It has been one hell of a past three weeks and now I’m almost not sure what to do because well, it appears as though fertility is my latest trigger – actually, it has to do with the blood my body is passing as result of me not getting pregnant this month. I cannot stand the sight of blood, the smell of blood, the talk of blood or bandages, or anything. They all make me want to vomit, especially seeing and smelling and feeling my own physical blood. Now my vagina is bleeding because it’s healthy and I am feeling like I could fall off the edge at any moment.
I got stitches three weeks ago in my arm. I totally fucked up and landed my behind in the ER. I then cut myself the day I got my initial bandage off and then the following day. I have been cut free for the last 19 days only by the grace of God. I have attended two AA meetings, two Celebrate Recovery meetings, and one Celebration meeting in the last three weeks. I have not missed a Sunday at church either. I have accepted the fact the next time that I slip up might be my last, as I could have died three weeks ago yesterday or within the 4 days following my major fuck-up. More happened than what I will disclose and I’m still not perfectly sure all of what happened, as my memories are foggy and the friends I have left following the incident are only sharing bits and pieces of information with me as time progresses.

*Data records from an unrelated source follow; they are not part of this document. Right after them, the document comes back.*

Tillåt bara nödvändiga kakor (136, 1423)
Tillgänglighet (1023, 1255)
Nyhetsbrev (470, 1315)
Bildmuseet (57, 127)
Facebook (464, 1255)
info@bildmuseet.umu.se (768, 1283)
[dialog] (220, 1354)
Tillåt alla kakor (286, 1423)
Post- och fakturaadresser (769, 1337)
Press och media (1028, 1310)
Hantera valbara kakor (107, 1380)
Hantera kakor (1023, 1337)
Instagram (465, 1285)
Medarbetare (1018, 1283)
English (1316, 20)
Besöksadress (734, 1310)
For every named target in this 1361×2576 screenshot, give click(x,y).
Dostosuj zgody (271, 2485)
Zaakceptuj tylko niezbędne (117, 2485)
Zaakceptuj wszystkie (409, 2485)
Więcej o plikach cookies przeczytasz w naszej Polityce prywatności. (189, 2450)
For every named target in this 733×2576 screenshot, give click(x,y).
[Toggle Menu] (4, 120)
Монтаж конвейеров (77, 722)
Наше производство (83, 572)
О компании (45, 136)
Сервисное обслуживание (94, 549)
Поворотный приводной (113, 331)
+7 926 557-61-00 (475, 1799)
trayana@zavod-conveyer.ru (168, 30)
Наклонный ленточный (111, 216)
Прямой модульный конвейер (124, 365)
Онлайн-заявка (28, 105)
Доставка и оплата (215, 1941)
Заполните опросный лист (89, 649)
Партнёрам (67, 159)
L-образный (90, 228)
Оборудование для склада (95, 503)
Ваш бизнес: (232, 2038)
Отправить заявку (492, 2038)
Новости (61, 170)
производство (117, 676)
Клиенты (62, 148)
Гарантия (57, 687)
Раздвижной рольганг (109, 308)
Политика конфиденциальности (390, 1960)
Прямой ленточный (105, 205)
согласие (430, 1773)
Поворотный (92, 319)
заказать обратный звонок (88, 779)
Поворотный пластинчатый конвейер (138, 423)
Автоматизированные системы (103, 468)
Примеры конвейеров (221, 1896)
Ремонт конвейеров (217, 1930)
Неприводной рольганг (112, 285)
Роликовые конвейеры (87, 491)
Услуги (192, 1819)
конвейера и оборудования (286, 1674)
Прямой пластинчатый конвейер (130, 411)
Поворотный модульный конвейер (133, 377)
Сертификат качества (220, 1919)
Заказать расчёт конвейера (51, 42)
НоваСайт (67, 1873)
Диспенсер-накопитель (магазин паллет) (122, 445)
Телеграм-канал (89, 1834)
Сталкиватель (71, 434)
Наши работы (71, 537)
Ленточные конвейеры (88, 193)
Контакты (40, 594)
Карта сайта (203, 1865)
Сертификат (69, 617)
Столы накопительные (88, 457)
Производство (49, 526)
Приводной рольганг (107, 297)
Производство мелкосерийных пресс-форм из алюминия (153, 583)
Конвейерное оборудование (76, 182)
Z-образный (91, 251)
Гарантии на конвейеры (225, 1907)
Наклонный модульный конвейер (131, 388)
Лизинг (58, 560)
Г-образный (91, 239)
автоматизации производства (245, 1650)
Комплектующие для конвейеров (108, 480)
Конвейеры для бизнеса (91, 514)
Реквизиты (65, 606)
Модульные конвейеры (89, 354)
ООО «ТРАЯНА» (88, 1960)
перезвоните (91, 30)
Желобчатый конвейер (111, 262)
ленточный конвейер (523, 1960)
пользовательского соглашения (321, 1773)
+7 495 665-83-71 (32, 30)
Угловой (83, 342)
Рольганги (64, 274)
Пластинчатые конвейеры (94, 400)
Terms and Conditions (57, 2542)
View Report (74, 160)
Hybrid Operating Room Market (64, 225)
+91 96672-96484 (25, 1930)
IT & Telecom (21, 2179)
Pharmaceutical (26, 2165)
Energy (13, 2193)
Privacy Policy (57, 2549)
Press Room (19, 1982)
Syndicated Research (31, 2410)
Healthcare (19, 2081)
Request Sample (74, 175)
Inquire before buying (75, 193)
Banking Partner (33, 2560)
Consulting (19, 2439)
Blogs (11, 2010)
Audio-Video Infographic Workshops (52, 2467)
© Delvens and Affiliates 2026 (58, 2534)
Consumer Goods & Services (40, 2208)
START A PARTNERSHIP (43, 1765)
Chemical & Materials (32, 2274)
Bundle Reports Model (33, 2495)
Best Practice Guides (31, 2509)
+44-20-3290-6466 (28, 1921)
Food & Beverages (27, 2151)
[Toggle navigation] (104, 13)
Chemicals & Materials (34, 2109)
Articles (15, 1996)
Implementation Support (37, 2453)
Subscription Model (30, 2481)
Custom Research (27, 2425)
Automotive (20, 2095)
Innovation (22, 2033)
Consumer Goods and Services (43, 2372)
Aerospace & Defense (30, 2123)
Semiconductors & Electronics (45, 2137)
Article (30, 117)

Now I’m bleeding from my vagina. I’m playing the “5 Minute Game” more frequently than the “15 Minute Game” and I feel like every fucking second is hell. I must win and I must give God my scars. My scars are powerless, just as I am powerless over my ability to control my tendencies to do the wrong thing.
My only chance at beating self-injury is through Christ with the support of other believers who are also in recovery. I need people to support me and I need to learn how to ask others to support me. This means I might also have to teach others how to support me properly. Don’t let me become dependent on you, but let me depend on you.
Recovery is a journey and the map is not the same for everyone. The only one who knows where I will go next is God and I must surrender to Him as many times as it takes in order to be with Him. I can’t continue to hurt myself and be with God — self-injury will keep me from Him, but my scars will not keep Him from me.
Wow, beautifully and sadly written. i am so sorry you are having so much trouble with the cutting lately…believe me, i know where you are coming from…i have more scars than i can count and have to fight off the urge to cut almost daily. My last bad cutting “earned” me a bunch of stiches and 10 day psych inpatient…that’s right-10 days…and that’s only because my insurance ran out…ha. How do you manage to stay out of the hospital when you have to get stiches?